++++ Dokumenttext ++++
Gnawed

Feign and Cloak

Label: Malignant Records
Format: 6 Panel Digipak CD, Ltd. 500
Laufzeit: 43:19min
Veröffentlichung: 2. September 2014

Tracklisting: 1. Time Undone; 2. Burning the Hive; 3. The Scale; 4. Feign and Cloak; 5. Pestilence Beholden; 6. Of the Wings and the Carrion; 7. The Drowning Fire; 8. Torch to Cedar.

Hinter dem One-Man Power-Electronics Industrial Projekt Gnawed verbirgt sich der aus Minneapolis, Minnesota stammende Grant Richardson. Obwohl bereits seit 2009 aktiv, und durch eine ganze Reihe an Kassetten- und Split-Veröffentlichungen sowie Compilation-Beiträge in Erscheinung getreten, ist das 2014 von Malignant Records herausgegebene „Feign and Cloak“ erst die zweite Album-Veröffentlichung des US Noise-Künstlers. Klanglich bewegt sich Richardson mit seinem Werk im Bereich der oberen Härte-Skala und hat im schwer umkämpften Grenzgebiet zwischen Industrial und Power-Electronics Stellung bezogen, ohne sich dabei jedoch den selbstzweckhaften Überbietungsspiralen vor allem des letzteren Genres zu ergeben.
++++
Aufgabe A
Übersetze diesen Satz aus der Albumbesprechung ins Englische: „Hinter dem One-Man Power-Electronics Industrial Projekt Gnawed verbirgt sich der aus Minneapolis, Minnesota stammende Grant Richardson.“
Aufgabe B
Kopiere aus der Albumbesprechung wortgetreu den Abschnitt, der mit "Tracklisting: 1. Time" beginnt und mit "Genres zu ergeben." endet.
Aufgabe C
Welche Stücke umfasst die Trackliste in der Albumbesprechung? Führe alle Titel auf.
++++ Daten ++++
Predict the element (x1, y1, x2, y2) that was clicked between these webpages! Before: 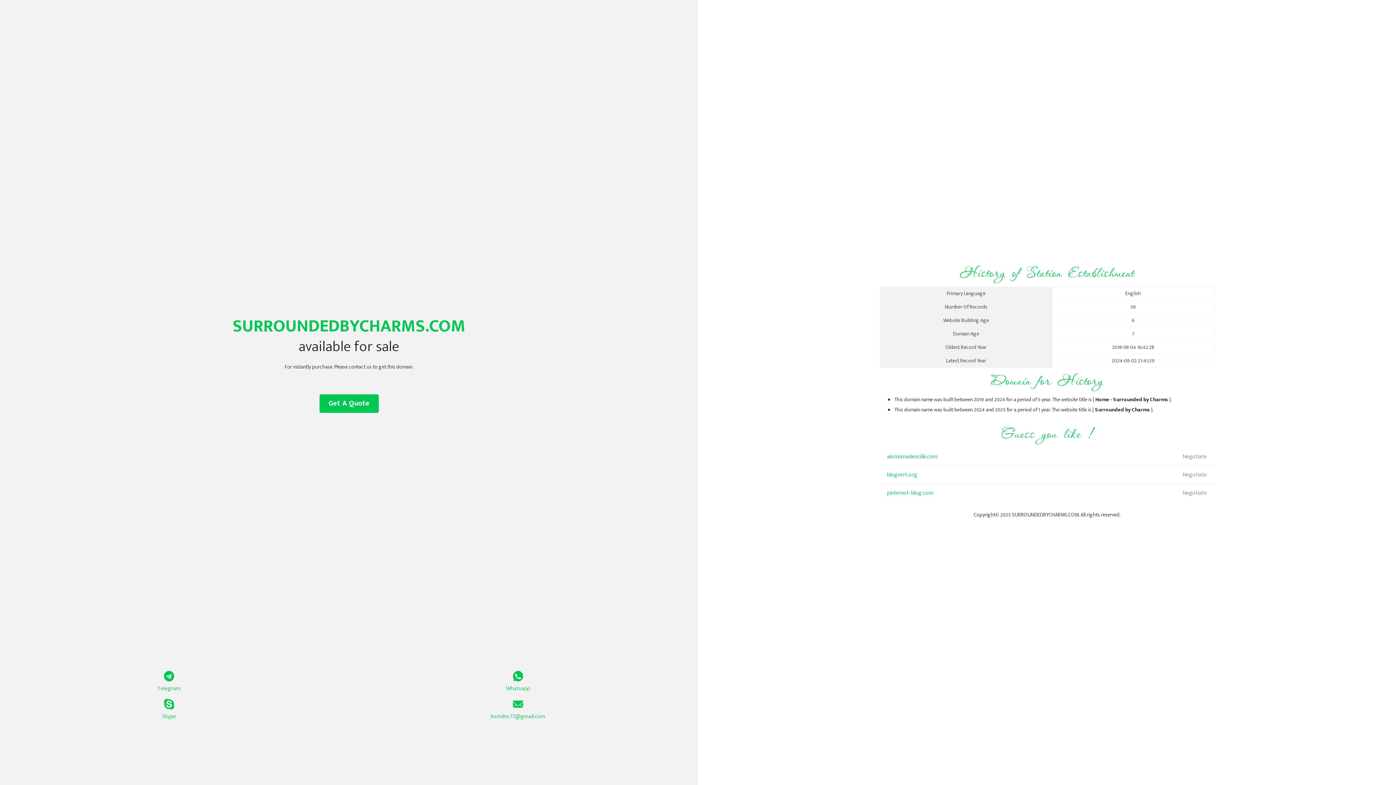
++++
Endergebnis A
Behind the one-man power electronics industrial project Gnawed is Grant Richardson, who comes from Minneapolis, Minnesota.

Endergebnis B
Tracklisting: 1. Time Undone; 2. Burning the Hive; 3. The Scale; 4. Feign and Cloak; 5. Pestilence Beholden; 6. Of the Wings and the Carrion; 7. The Drowning Fire; 8. Torch to Cedar.

Hinter dem One-Man Power-Electronics Industrial Projekt Gnawed verbirgt sich der aus Minneapolis, Minnesota stammende Grant Richardson. Obwohl bereits seit 2009 aktiv, und durch eine ganze Reihe an Kassetten- und Split-Veröffentlichungen sowie Compilation-Beiträge in Erscheinung getreten, ist das 2014 von Malignant Records herausgegebene „Feign and Cloak“ erst die zweite Album-Veröffentlichung des US Noise-Künstlers. Klanglich bewegt sich Richardson mit seinem Werk im Bereich der oberen Härte-Skala und hat im schwer umkämpften Grenzgebiet zwischen Industrial und Power-Electronics Stellung bezogen, ohne sich dabei jedoch den selbstzweckhaften Überbietungsspiralen vor allem des letzteren Genres zu ergeben.

Endergebnis C
Time Undone
Burning the Hive
The Scale
Feign and Cloak
Pestilence Beholden
Of the Wings and the Carrion
The Drowning Fire
Torch to Cedar